He was dressed to impress. Or at least to convince.
There was the black hat with FBI emblazoned on it, a microphone and FBI pin affixed to his lapel, a clear earpiece tucked into his right ear.
None of it convinced a northeast Ohio grocery store employee that the man he was talking to was actually a federal agent.
The badge didn’t do it, and neither did the identification. Authorities allege the man also raised his arm a couple of times and spoke into his sleeve — presumably to the six other federal agents he said were in the store’s parking lot.
All of this led the Broadview Heights, Ohio, Giant Eagle employee to become suspicious and call police.

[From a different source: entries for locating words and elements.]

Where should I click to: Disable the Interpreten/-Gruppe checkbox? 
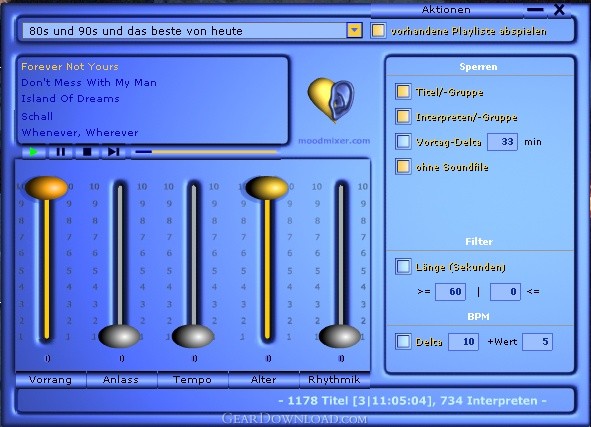403,116
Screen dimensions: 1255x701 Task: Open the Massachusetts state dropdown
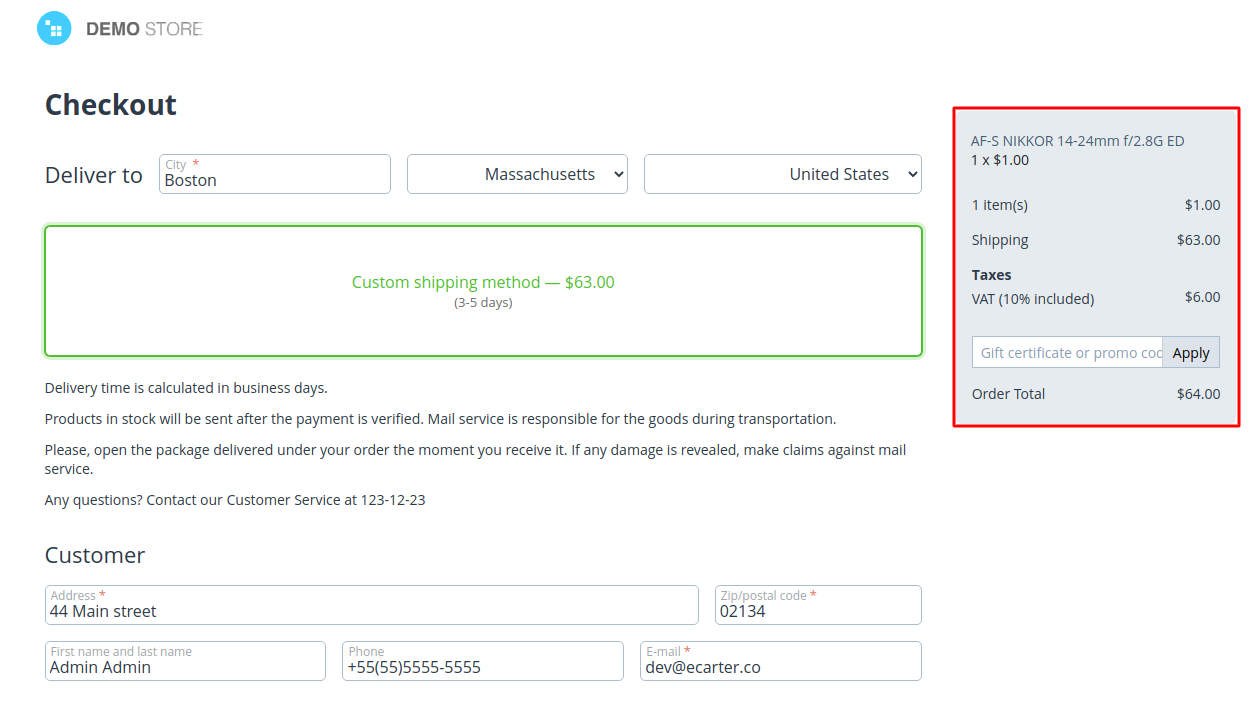(x=517, y=174)
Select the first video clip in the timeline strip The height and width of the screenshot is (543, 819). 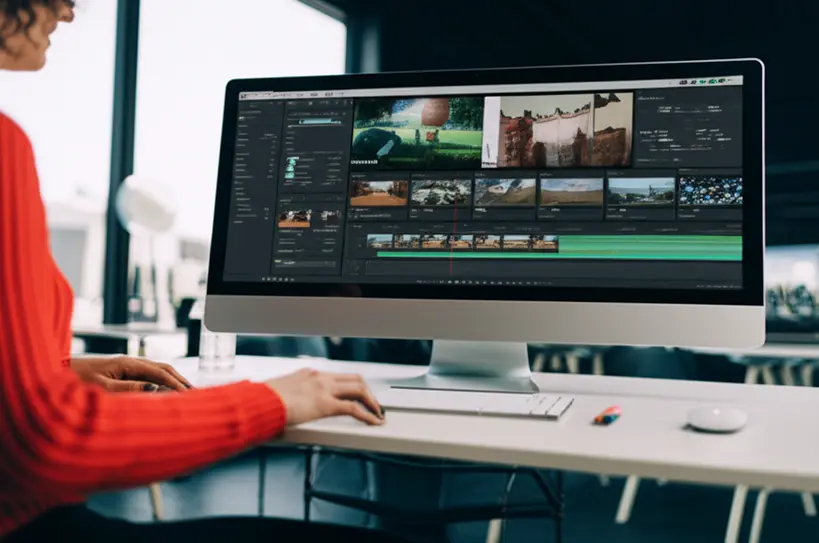pos(380,241)
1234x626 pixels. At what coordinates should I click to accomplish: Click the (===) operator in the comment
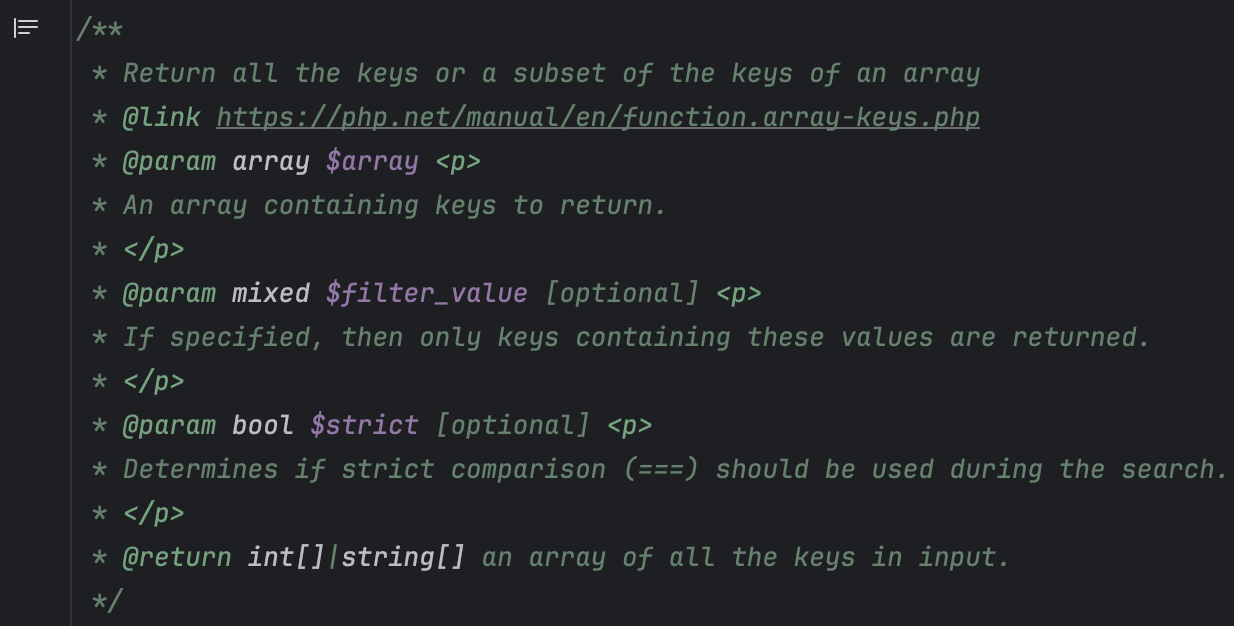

The man, identified as Toledo’s own Dean Lyden, 28, of 5565 Airport Hwy., is charged with two counts of impersonating an officer in two communities.
Mr. Lyden was arrested June 3, and his case referred to the Broadview Heights Mayor’s Court. The case was then transferred to Parma Municipal Court, where bond was set at $1,000, with the option to post 10 percent cash.
According to a clerk in the Parma court, $100 was posted and Mr. Lyden is to appear in court again Wednesday for arraignment.
On Monday, Mr. Lyden turned himself in to Richfield, Ohio, police for impersonating an FBI agent at a Giant Eagle on March 26, village police said.
Mr. Lyden is scheduled to appear in Akron Municipal Court on Friday for the Richfield incident.
Police in Richfield said Mr. Lyden wore the same type of outfit when he went to the manager’s office at the grocery store and said he was investigating a case of counterfeit cash — only of the $50 and $20 denominations.
The counterfeit money, he said, had turned up at a local bank. He even gave the store manager a description of a suspect, police said.
Counterfeit money cases are generally handled by the Secret Service.
Police who responded to the Giant Eagle in Broadview Heights asked Mr. Lyden if he was a member of law enforcement. Mr. Lyden allegedly confessed, telling the officer he was living out a “childhood fantasy,” according to a report.
Before police arrived, Mr. Lyden reportedly told the store employee he was at the store looking for a man and woman who might be altering their appearance.
Police determined the ear piece and microphone were plugged into Mr. Lyden’s phone — he was listening to a police scanner, either online or through a downloadable app.
An officer searched the suspect and found an empty gun holster, a collapsible baton, and a small flashlight.
Inside his BMW, he had a dash-mounted strobe light and a hand-held spotlight, the report states.
Mr. Lyden reportedly told police he’s done this in several other cities; Toledo police Sgt. Joe Heffernan said there was nothing to suggest Mr. Lyden has locally impersonated an officer.